Hospitals and health systems across the world have become overwhelmed with COVID-19 patients. The pandemic, which began in late 2019, fast became a top priority for care providers and health systems, leaving the continuity of care for patients disrupted and deprioritized.
With the focus on the pandemic, elective surgeries and other non-emergency services were delayed or halted altogether. Medical centers and physician offices opted for virtual care over in-person visits. To support those efforts, the Centers for Medicare & Medicaid Services (CMS) enacted waivers to allow for increased utilization of telehealth to avoid disruptions in care, especially for those patients with chronic conditions who are at increased risk during this pandemic.
Additionally, necessary supplies and equipment, which were once accessible, abundant, and used to treat an array of illnesses and protect health care workers, became scarce and were allocated as COVID-19-only resources.
As the country began to open back up, COVID-19 cases and deaths continued to disrupt and impact certain areas. Because of COVID-19 and fears of exposure, many people postponed or avoided their own medical care, according to Kaiser Health News.
According to another Kaiser article, emergency room volume was down by as much as 40-50 percent for some hospitals. Stroke centers recorded decreases from 50 to 70 percent. According to a CDC report, 90 percent of U.S. adults hospitalized for COVID-19 in March 2020 had at least one underlying condition.
Although this is not entirely surprising, given the severity of COVID-19 – from life-threatening symptoms to its rampant spread – avoiding necessary care could exacerbate symptoms or lead to higher incidences of death. In fact, many physicians believe that people are suffering from strokes, heart attacks, bowel obstructions and other serious conditions at home, and that these instances are being vastly underreported.
Stay Healthy During the Pandemic
During COVID-19, those with underlying conditions or compromised immune systems may be at even greater risk of severe illness and even death. According to the American Heart Association (AMA), approximately every 40 seconds someone in the U.S. will have a heart attack and someone else will have a stroke.
Although there is still a lot to be learned about the impact of COVID-19, according to the same CDC report aforementioned, approximately 50 percent of those who had been hospitalized for COVID-19, and found to have at least one underlying condition, compared with about 35 percent who had chronic lung disease.
Yet despite time to treatment being a critical component, some related copays and other costs being waived, and hospitals taking extra precautions to ensure the health and safety of patients (sanitation, stringent protocols, etc.), many people continue to stay away from emergency rooms and avoid calling 9-1-1, even when they know the risks. And, they are not seeking the help they need – not only when it comes to their physical health, but mental health as well – all of which can impact one’s overall health.
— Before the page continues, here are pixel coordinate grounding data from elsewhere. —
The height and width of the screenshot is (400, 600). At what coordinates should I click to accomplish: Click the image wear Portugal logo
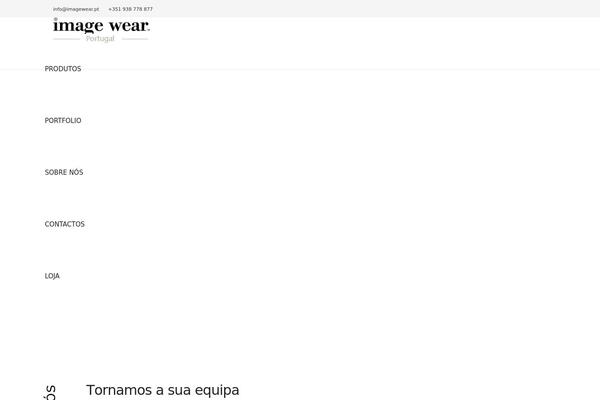[x=101, y=30]
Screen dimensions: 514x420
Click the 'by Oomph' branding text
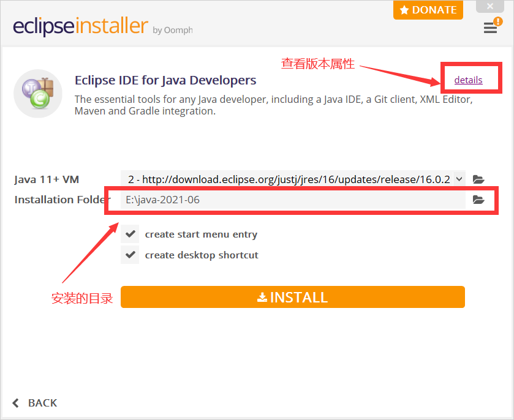coord(172,30)
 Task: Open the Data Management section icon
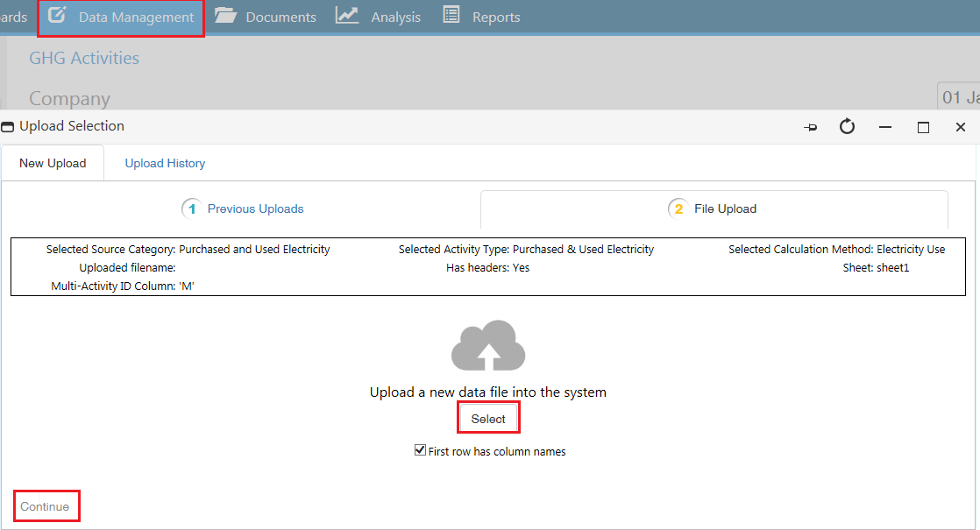[55, 15]
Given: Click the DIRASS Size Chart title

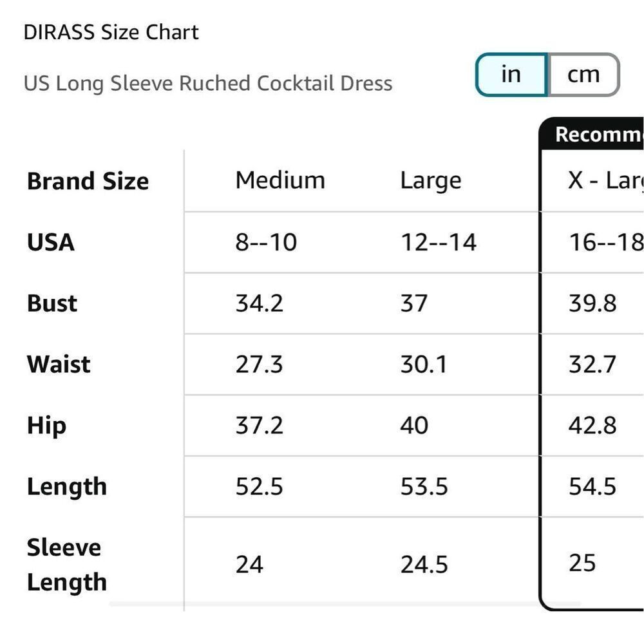Looking at the screenshot, I should click(111, 32).

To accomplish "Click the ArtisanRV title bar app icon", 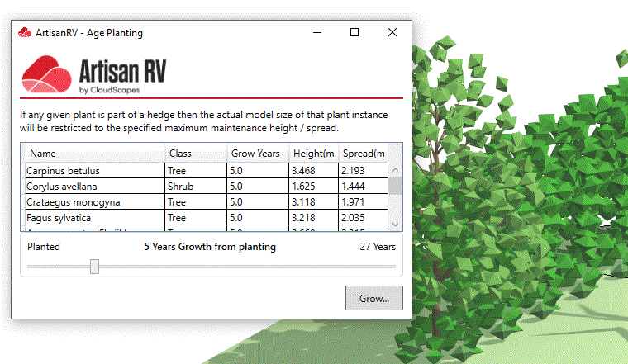I will 26,33.
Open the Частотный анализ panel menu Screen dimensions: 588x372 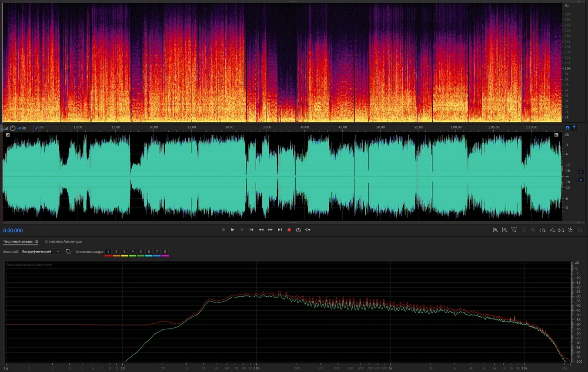pos(37,241)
Below are seven helpful tips for staying healthy during the COVID-19 pandemic:
- Do not delay your medical care, especially if you have signs of a life-threatening condition. Call 9-1-1, press your PERS button, go to the hospital – whatever means is necessary.
- If you get COVID-19 and have an underlying heart condition, seek help immediately and/or regularly check in with your physician. Do not ignore warning symptoms that require urgent attention (i.e. heart attack symptoms to look for, according to the American Heart Association).
- Always defend yourself against the virus by practicing sanitary guidelines recommended by the Centers for Disease Control and Prevention (wash your hands, wear protective equipment such as a mask, dispose of tissues after use, sanitize surfaces, practice social distancing, etc.).
- Exercise and eat well to keep your mind and body healthy.
- If you are having financial or other hardships, speak to someone.
- Find an activity you can enjoy (take a walk, exercise, sleep, meditate, read a book, etc.).
- Know your resources – hotlines, CDC website, how to stay heart healthy, what PPE to use, etc.
Know you are not alone. This is a difficult time for everyone, and we are all being impacted in one way or another.